>> BEGIN

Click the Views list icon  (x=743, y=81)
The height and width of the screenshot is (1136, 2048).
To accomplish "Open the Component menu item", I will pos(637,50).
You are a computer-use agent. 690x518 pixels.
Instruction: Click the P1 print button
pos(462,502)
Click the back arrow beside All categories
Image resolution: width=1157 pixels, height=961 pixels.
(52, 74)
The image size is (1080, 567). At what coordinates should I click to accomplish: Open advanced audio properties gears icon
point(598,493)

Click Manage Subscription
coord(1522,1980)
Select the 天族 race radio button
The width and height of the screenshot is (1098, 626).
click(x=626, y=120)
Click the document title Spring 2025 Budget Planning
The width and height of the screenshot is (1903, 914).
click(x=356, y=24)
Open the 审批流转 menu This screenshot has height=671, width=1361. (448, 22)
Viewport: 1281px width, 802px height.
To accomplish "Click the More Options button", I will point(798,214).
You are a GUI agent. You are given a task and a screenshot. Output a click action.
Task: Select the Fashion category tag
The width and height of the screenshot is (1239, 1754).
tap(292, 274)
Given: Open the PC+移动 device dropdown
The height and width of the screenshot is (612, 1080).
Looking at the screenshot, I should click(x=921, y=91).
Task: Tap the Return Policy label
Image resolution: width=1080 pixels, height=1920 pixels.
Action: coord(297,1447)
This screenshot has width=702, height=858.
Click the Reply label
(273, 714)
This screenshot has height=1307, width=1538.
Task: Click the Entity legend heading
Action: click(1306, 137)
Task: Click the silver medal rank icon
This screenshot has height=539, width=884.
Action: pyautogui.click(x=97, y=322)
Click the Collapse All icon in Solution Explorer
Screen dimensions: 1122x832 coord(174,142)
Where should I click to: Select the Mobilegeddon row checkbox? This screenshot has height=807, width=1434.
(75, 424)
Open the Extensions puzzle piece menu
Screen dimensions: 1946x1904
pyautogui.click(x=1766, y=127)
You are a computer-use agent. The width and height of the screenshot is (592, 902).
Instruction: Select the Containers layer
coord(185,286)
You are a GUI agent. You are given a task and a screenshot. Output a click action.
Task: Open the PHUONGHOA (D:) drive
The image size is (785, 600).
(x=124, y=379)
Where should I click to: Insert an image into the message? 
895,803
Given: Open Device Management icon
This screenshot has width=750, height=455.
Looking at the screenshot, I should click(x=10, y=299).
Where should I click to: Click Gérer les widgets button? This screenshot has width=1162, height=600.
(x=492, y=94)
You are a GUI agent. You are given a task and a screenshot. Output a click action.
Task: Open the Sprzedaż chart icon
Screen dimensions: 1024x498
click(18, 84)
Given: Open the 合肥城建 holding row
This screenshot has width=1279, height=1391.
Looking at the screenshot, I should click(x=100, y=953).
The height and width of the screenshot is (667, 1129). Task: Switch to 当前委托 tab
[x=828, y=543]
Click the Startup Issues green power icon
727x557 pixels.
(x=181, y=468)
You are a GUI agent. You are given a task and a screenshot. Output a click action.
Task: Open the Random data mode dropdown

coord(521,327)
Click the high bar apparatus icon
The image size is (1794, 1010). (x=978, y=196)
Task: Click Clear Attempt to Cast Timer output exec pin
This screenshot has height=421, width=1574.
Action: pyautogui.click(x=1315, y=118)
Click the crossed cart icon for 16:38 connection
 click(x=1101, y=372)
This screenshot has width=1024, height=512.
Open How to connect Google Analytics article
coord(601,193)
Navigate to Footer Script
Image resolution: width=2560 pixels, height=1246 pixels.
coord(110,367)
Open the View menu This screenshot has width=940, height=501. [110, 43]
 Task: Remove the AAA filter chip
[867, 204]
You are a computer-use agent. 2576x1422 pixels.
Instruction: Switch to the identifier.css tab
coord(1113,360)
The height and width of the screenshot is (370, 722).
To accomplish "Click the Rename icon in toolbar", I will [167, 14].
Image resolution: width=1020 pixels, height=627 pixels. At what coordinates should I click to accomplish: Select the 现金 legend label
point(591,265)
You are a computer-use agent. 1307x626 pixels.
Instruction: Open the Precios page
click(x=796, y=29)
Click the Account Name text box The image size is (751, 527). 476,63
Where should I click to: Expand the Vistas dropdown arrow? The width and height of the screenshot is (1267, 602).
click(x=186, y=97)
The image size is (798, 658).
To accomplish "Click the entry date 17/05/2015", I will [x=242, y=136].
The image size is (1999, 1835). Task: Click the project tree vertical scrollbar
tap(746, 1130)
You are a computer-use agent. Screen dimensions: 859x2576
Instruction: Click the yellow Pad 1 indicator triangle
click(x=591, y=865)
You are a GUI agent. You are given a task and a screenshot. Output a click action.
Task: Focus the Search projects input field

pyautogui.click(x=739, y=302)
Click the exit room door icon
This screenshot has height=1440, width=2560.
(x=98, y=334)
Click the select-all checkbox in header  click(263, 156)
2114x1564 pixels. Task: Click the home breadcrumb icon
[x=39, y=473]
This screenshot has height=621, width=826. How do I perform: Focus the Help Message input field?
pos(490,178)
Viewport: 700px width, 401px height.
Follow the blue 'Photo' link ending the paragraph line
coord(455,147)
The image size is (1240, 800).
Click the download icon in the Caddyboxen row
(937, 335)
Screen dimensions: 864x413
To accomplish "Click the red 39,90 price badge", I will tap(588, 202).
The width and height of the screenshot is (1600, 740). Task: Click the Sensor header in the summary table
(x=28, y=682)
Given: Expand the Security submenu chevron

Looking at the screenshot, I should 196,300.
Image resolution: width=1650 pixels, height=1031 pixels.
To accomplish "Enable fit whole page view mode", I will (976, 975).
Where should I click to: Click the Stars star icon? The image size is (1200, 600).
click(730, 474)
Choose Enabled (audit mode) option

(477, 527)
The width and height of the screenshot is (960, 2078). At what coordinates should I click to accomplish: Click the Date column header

>> END

▶ _GIVEN TASK_: Write out every item above again, swapping "Solution Explorer" for "Project Explorer" and leaving all else as it is.

▶ _CORRECT RESPONSE_:
Click the Views list icon  (x=743, y=81)
The height and width of the screenshot is (1136, 2048).
To accomplish "Open the Component menu item", I will pos(637,50).
You are a computer-use agent. 690x518 pixels.
Instruction: Click the P1 print button
pos(462,502)
Click the back arrow beside All categories
Image resolution: width=1157 pixels, height=961 pixels.
(52, 74)
The image size is (1080, 567). At what coordinates should I click to accomplish: Open advanced audio properties gears icon
point(598,493)

Click Manage Subscription
coord(1522,1980)
Select the 天族 race radio button
The width and height of the screenshot is (1098, 626).
click(x=626, y=120)
Click the document title Spring 2025 Budget Planning
The width and height of the screenshot is (1903, 914).
click(x=356, y=24)
Open the 审批流转 menu This screenshot has height=671, width=1361. (448, 22)
Viewport: 1281px width, 802px height.
To accomplish "Click the More Options button", I will point(798,214).
You are a GUI agent. You are given a task and a screenshot. Output a click action.
Task: Select the Fashion category tag
The width and height of the screenshot is (1239, 1754).
tap(292, 274)
Given: Open the PC+移动 device dropdown
The height and width of the screenshot is (612, 1080).
Looking at the screenshot, I should click(x=921, y=91).
Task: Tap the Return Policy label
Image resolution: width=1080 pixels, height=1920 pixels.
Action: coord(297,1447)
This screenshot has width=702, height=858.
Click the Reply label
(273, 714)
This screenshot has height=1307, width=1538.
Task: Click the Entity legend heading
Action: click(1306, 137)
Task: Click the silver medal rank icon
This screenshot has height=539, width=884.
Action: pyautogui.click(x=97, y=322)
Click the Collapse All icon in Project Explorer
Screen dimensions: 1122x832 coord(174,142)
Where should I click to: Select the Mobilegeddon row checkbox? This screenshot has height=807, width=1434.
(75, 424)
Open the Extensions puzzle piece menu
Screen dimensions: 1946x1904
pyautogui.click(x=1766, y=127)
You are a computer-use agent. The width and height of the screenshot is (592, 902).
Instruction: Select the Containers layer
coord(185,286)
You are a GUI agent. You are given a task and a screenshot. Output a click action.
Task: Open the PHUONGHOA (D:) drive
The image size is (785, 600).
(x=124, y=379)
Where should I click to: Insert an image into the message? 
895,803
Given: Open Device Management icon
This screenshot has width=750, height=455.
Looking at the screenshot, I should click(x=10, y=299).
Where should I click to: Click Gérer les widgets button? This screenshot has width=1162, height=600.
(x=492, y=94)
You are a GUI agent. You are given a task and a screenshot. Output a click action.
Task: Open the Sprzedaż chart icon
Screen dimensions: 1024x498
click(18, 84)
Given: Open the 合肥城建 holding row
This screenshot has width=1279, height=1391.
Looking at the screenshot, I should click(x=100, y=953).
The height and width of the screenshot is (667, 1129). Task: Switch to 当前委托 tab
[x=828, y=543]
Click the Startup Issues green power icon
727x557 pixels.
(x=181, y=468)
You are a GUI agent. You are given a task and a screenshot. Output a click action.
Task: Open the Random data mode dropdown

coord(521,327)
Click the high bar apparatus icon
The image size is (1794, 1010). (x=978, y=196)
Task: Click Clear Attempt to Cast Timer output exec pin
This screenshot has height=421, width=1574.
Action: pyautogui.click(x=1315, y=118)
Click the crossed cart icon for 16:38 connection
 click(x=1101, y=372)
This screenshot has width=1024, height=512.
Open How to connect Google Analytics article
coord(601,193)
Navigate to Footer Script
Image resolution: width=2560 pixels, height=1246 pixels.
coord(110,367)
Open the View menu This screenshot has width=940, height=501. [110, 43]
 Task: Remove the AAA filter chip
[867, 204]
You are a computer-use agent. 2576x1422 pixels.
Instruction: Switch to the identifier.css tab
coord(1113,360)
The height and width of the screenshot is (370, 722).
To accomplish "Click the Rename icon in toolbar", I will [167, 14].
Image resolution: width=1020 pixels, height=627 pixels. At what coordinates should I click to accomplish: Select the 现金 legend label
point(591,265)
You are a computer-use agent. 1307x626 pixels.
Instruction: Open the Precios page
click(x=796, y=29)
Click the Account Name text box The image size is (751, 527). 476,63
Where should I click to: Expand the Vistas dropdown arrow? The width and height of the screenshot is (1267, 602).
click(x=186, y=97)
The image size is (798, 658).
To accomplish "Click the entry date 17/05/2015", I will [x=242, y=136].
The image size is (1999, 1835). Task: Click the project tree vertical scrollbar
tap(746, 1130)
You are a computer-use agent. Screen dimensions: 859x2576
Instruction: Click the yellow Pad 1 indicator triangle
click(x=591, y=865)
You are a GUI agent. You are given a task and a screenshot. Output a click action.
Task: Focus the Search projects input field

pyautogui.click(x=739, y=302)
Click the exit room door icon
This screenshot has height=1440, width=2560.
(x=98, y=334)
Click the select-all checkbox in header  click(263, 156)
2114x1564 pixels. Task: Click the home breadcrumb icon
[x=39, y=473]
This screenshot has height=621, width=826. How do I perform: Focus the Help Message input field?
pos(490,178)
Viewport: 700px width, 401px height.
Follow the blue 'Photo' link ending the paragraph line
coord(455,147)
The image size is (1240, 800).
Click the download icon in the Caddyboxen row
(937, 335)
Screen dimensions: 864x413
To accomplish "Click the red 39,90 price badge", I will tap(588, 202).
The width and height of the screenshot is (1600, 740). Task: Click the Sensor header in the summary table
(x=28, y=682)
Given: Expand the Security submenu chevron

Looking at the screenshot, I should 196,300.
Image resolution: width=1650 pixels, height=1031 pixels.
To accomplish "Enable fit whole page view mode", I will (976, 975).
Where should I click to: Click the Stars star icon? The image size is (1200, 600).
click(730, 474)
Choose Enabled (audit mode) option

(477, 527)
The width and height of the screenshot is (960, 2078). At what coordinates should I click to accomplish: Click the Date column header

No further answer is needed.